For some Muscovites, Louis Vuitton’s installation poses less of a threat to Russian culture than the country’s demographic trends, which in recent years have changed the racial makeup of the traditional New Year’s celebration in Red Square.

Scenes of Central Asians celebrating New Year's Day in Vladivostok, 1 January 2013.

Writing on Facebook, Alexey Prikhodko complained [ru] that Russians have already ‘abandoned’ the nation’s capital to Tajik migrants:

[…] Защитники же детей и исторического облика столицы – лицемеры […]. Какие дети его там могут увидеть в Новый Год? Таджикские разве что. […]
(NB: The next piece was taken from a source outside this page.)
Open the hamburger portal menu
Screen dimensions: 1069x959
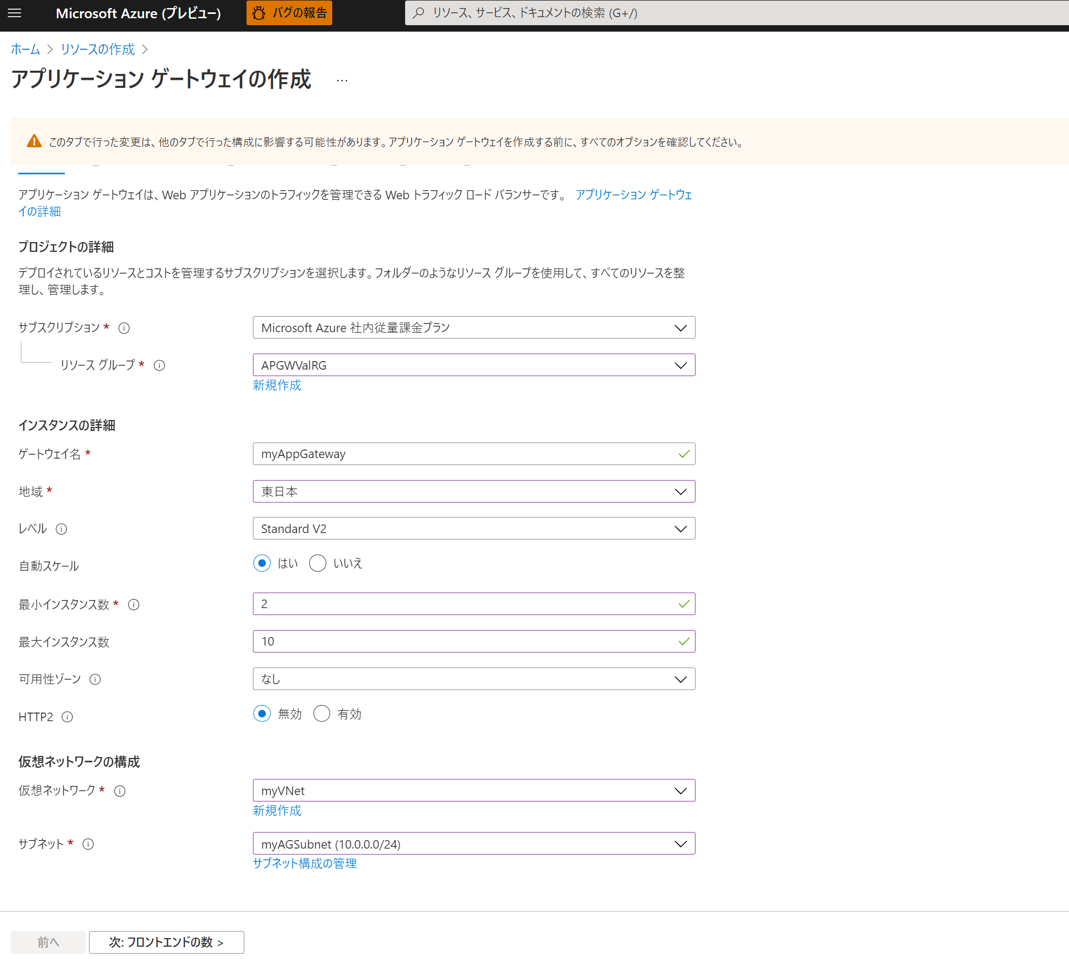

[…] Defenders of children and the historical appearance of the capital are hypocrites […]. What kind of kids could see [the suitcase] on New Year’s Eve? Only Tajiks. […]

Prikhodko is not the first on the RuNet to grumble about the rising number of non-Russians attending New Year’s holiday celebrations. This year, Louis Vuitton’s Red Square installation is already attracting more visitors and attention to the coming festivities in Moscow. Last year, xenophobia directed at Uzbeks and other Central Asians fueled LiveJournal debates about migrants’ holiday presence in cities as far apart as St. Petersburg and Vladivostok [ru].